The performances and script are strong across the board – Ben Baker as the broken ex-rugby playing location manager delivers some great moments in his subplot, as does Mark Neilson, whose one-liners and misguided rampage provides some of the most memorable comic moments. I felt truly sympathetic to the plight of the DA brought to life by Simon Ward, who sacrifices himself more than his job would usually entail. Mike Johnson is given some of the best catch phrases of the film and proves he has a knack for comedy. We are also sympathetic to Harley Neville’s Wesley Pennington, whose writing ambitions take a backseat as he must help his fellow crew members survive the real life zombie violence. Neville gets some great comic moments as well – such as early on when he is forced to be a nude stand-in – the results are one of the comedy highlights of the film. His romance with Jocelyn Christian’s Susan Ford is also a nice touch – and the duo have a fair amount of onscreen chemistry.

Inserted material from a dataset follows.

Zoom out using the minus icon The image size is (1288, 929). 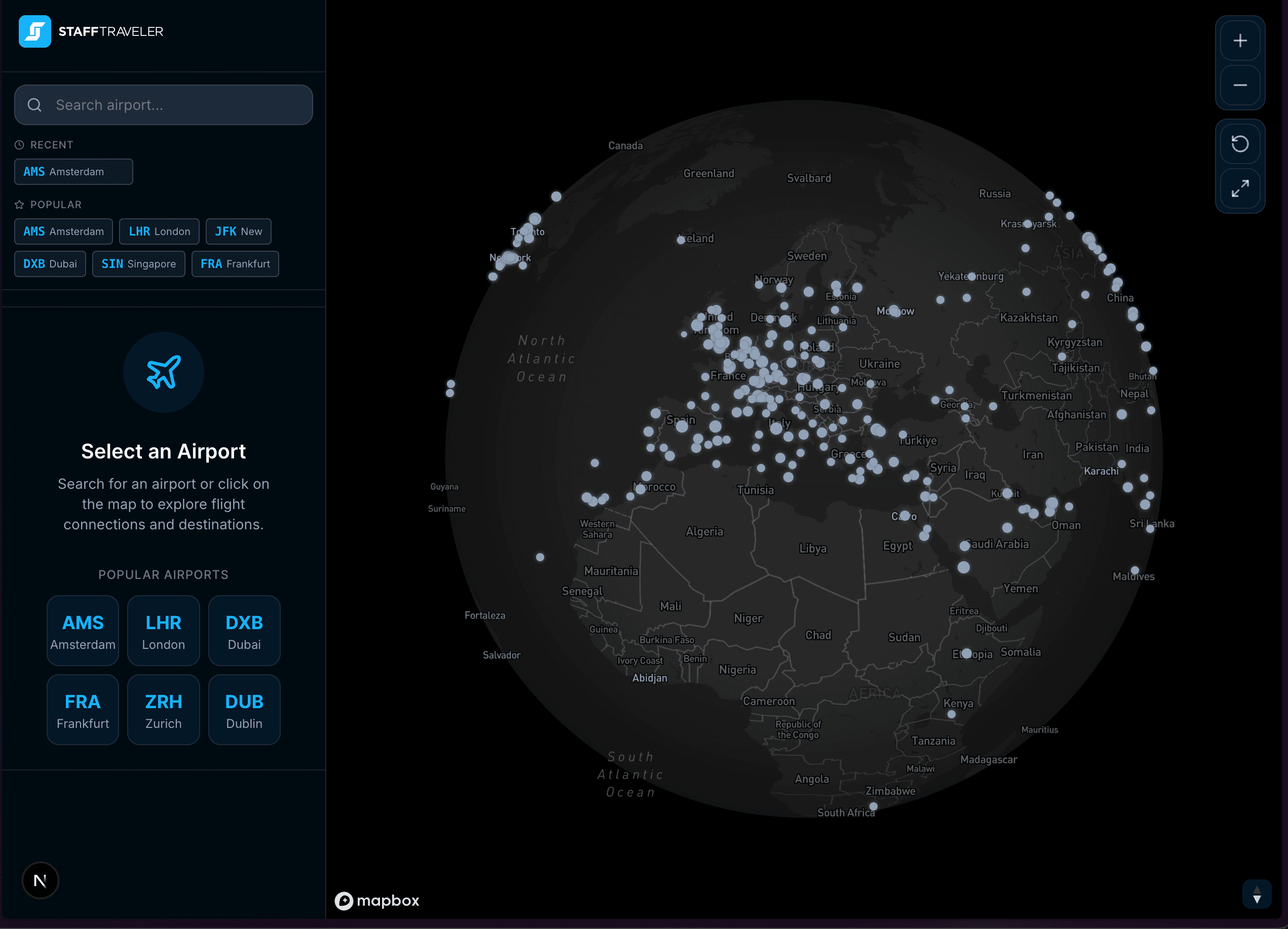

The film stays self-aware through-out, with our writer/runner protagonist attempting to get his own zom-com-rom script acknowledged by the film’s crew. This leads to some great reflexive moments – Wesley is given advice early on from the film’s writer Harold Beasley, who points out the archetypes that the various characters around the filmset would fall into in a theoretical way – ending with the moral that for Wesley to be a good writer he must write from what knows. This scene in turn works as an acknowledgement by the film’s writer/director Guy Pidgen of the archetypes that he himself is utilizing and commenting upon. It’s this sort of reflexivity that gives the film an intelligent edge over horror films that play it straight – and perhaps one that is necessary in the jaded film viewing world of 2014. Later, director SMP in a moment of anger teetering on madness, details the difficulties he has gone to get his films funded – facing constant rejection. Given that this is a New Zealand Film Commission funded film, one can only assume that this is direct commentary on the nature of struggling for funding in a small film industry such as New Zealand’s.
It is not often that a lower-budget New Zealand film makes as much of its funding as this – pulling off multiple sub-plots, a self-aware plot that doesn’t manage to trip over its own cleverness and large horror action set-pieces ambitious enough to be in a $5 million dollar film, let alone a $250,000. There is horror, comedy, romance, meta-commentary and a good ending – ingredients that add up to one of the strongest New Zealand debut’s probably ever. The gore hounds will be satisfied but so will those that require an intelligent script. I used to be quite passionate about horror films when I was younger, obsessively hunting out cult classics such as Lucio Fulci’s Zombie and devoting many afternoons to re-watching Romero’s Dawn Of The Dead. My love for the genre has since faded, and I find myself rarely willing to praise a modern horror film. But I Survived A Zombie Holocaust is worthy of the praise – not least because it rivals Jackson’s Bad Taste (hate to mention it but the mans shadow is inescapable in NZ film history), which I remain quite fond of.
I have a slight bias of course. The film is shot in Dunedin and I’m friends with the filmmakers and a large amount of the cast. But objectively, the film is really impressive. Go and track it down when you can – the hard-work that’s gone into the film is clear.